Season two starts off the same way as the first season and tends to drag along for the first six or seven episodes. But with the knowledge that they barely managed to survive cancellation during season one and were not expecting a renewal after season two, the pace picks up dramatically. At this point Echo becomes self-aware and does not feel the effects of the memory wipes after each of her adventures. Instead, every new personality is remaining in her mind mixing and melding with the others, which ultimately creates her own original personality and allows her to access various skills at will.
Finally everyone can see where the show is heading and have a character that they can relate to. But the problem is that it’s already halfway through the second season and way too late to save something floundering that badly in the ratings.

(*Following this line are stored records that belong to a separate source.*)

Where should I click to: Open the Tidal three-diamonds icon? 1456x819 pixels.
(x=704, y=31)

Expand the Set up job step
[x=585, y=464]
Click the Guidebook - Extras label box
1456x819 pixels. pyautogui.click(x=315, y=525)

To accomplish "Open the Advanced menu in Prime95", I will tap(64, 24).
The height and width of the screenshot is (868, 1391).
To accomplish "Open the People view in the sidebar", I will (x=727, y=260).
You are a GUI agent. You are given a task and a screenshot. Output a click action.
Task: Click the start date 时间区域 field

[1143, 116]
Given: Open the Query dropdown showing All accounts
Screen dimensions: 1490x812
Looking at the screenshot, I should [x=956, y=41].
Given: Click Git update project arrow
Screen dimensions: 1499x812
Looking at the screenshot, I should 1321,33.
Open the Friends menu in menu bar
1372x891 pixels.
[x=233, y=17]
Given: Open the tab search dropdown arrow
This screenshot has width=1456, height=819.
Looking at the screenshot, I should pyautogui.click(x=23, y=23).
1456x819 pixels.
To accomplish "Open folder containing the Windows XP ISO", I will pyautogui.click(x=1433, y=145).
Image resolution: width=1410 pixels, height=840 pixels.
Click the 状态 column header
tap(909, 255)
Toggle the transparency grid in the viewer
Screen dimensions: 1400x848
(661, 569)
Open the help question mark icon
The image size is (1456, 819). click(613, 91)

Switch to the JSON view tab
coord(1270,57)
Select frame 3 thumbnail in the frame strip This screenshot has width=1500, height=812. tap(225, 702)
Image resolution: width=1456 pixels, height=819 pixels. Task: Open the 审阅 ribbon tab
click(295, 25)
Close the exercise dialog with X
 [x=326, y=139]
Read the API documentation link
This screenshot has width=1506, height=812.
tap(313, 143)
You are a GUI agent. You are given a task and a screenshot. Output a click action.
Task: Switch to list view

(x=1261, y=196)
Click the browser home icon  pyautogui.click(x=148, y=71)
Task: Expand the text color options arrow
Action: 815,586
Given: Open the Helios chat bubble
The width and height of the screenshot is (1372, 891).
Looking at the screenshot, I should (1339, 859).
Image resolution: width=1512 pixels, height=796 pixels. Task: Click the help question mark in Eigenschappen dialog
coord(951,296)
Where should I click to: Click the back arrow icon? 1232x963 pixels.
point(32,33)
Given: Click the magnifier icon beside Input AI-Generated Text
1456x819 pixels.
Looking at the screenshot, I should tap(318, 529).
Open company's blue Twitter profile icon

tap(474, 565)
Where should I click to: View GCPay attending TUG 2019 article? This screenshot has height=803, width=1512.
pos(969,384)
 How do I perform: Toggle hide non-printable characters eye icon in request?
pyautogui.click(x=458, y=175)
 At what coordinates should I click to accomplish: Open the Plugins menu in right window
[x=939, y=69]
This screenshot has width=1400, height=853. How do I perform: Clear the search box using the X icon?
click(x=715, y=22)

Once Echo is her own person, she begins to fight back against the dollhouse with the help of Paul (Tamoh Penikett), the former FBI agent who has become obsessed with saving her. But not only do they rebel against the dollhouse, but they manage to convince those running it to join their side and fight the greater evil of the Rossum Corporation who runs all of the world’s dollhouses.
The audience gets to see what happens when a doll is sent to the attic, Victor (Enver Gjokaj) and Sierra (DichenLachman) have their original personalities returned, a rival dollhouse is infiltrated, a traitor is exposed and the Rossum Corporation is brought down. The last half of season two is definitely worthy of being a part of the Whedonverse, all questions are answered and all loose ends are tied up.